Myth 6 – Only one in 50 men diagnosed with PSA screening benefits from treatment.
“This number, which was released as a preliminary result from the European Randomized Study of Prostate Cancer Screening, is simply incorrect,” Etzioni said. “It suggests a very unfavorable harm-benefit ratio for PSA screening. It implies that for every man whose life is saved by PSA screening, almost 50 are overdiagnosed and overtreated.”
“The correct ratio of men diagnosed with PSA testing who are overdiagnosed and overtreated versus men whose lives are saved by treatment long term is more likely to be 10 to one.”

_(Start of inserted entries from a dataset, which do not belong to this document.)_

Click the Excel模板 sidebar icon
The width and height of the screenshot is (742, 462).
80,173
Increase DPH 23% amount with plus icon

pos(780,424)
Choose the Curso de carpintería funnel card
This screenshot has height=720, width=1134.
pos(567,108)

The 50-to-one ratio, which is based on short-term follow-up data, “grossly underestimates” the lives likely to be saved by screening over the long term and overestimates the number of men who are overdiagnosed, Etzioni said. “The correct ratio of men diagnosed with PSA testing who are overdiagnosed and overtreated versus men whose lives are saved by treatment long term is more likely to be 10 to one.”